Afrika'da beyaz adamı kırbaçlamak!
Geçtiğimiz günlerde sosyal medyada izlediğim görüntüler kısa süreli olsa da, uzun bir zaman diliminin öfke birikimini yansıtması açısından oldukça derinlikli ve manalıydı. Videoda, Afrikalı gençler ülkelerini işgal eden Avrupalılara kırbaç sallıyor, ülkelerini terk etmelerini istiyordu. Kırbacın her şaklamasında Afrikalı geçlerin omuzları yükselirken, beyaz adam hala dokunulmaz olduğu inancını taşıyordu. Beyaz renkli, yüksek tekerlekleriyle ‘mağrur Avrupalı’yı yansıtan otomobilin hemen önünde gerçekleşen olayda Afrika’nın gerçek sahipleri kırbaç sallarken, beyaz adam da küfür sallıyordu.
Kırbaç, karşı tarafı
aşağılamanın, gücün kimde olduğunu göstermenin sembolü olmasıyla ve uzak mesafeden
kullanılabilmesiyle kendine göre felsefesi olan bir araç.
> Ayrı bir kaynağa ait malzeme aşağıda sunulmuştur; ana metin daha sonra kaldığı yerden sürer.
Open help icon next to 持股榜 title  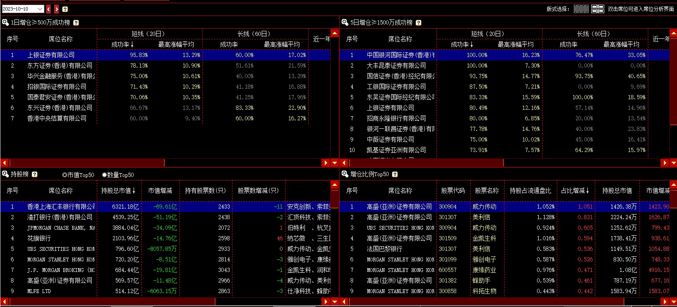pos(35,174)
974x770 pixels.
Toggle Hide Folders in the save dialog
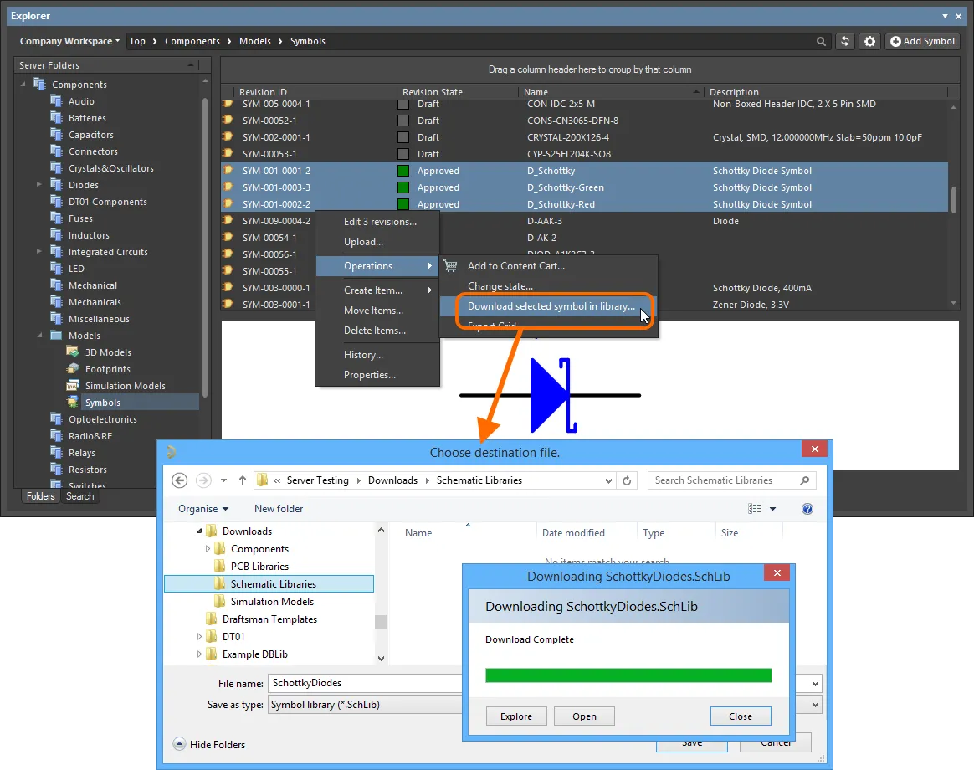[209, 744]
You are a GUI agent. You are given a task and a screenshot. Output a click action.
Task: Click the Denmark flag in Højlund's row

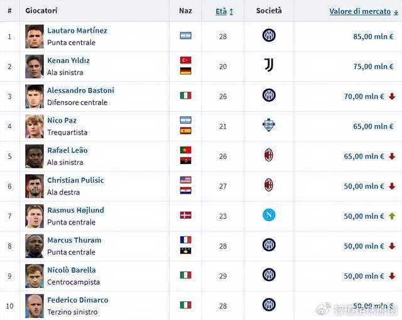pyautogui.click(x=185, y=215)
Ne yazık ki bu kırbacı
insan üzerinde tahakküm kurmak amacıyla kullanılmasının zirvesi Afrika
topraklarında yaşandı. Görünen o ki Hz. Ömer’in elinde Vali’nin dahi kafasına
inebilmesiyle adalet sembolü olan kırbaç; Batılının elinde insanı kontrol
altına almak, kendini üstün ırk göstermek için kullanılan bir silaha dönüşmüş…
Afrika’daki gelişmeler
büyük kara kıtanın makus talihini değiştirebilecek mi, bunu zaman gösterecek.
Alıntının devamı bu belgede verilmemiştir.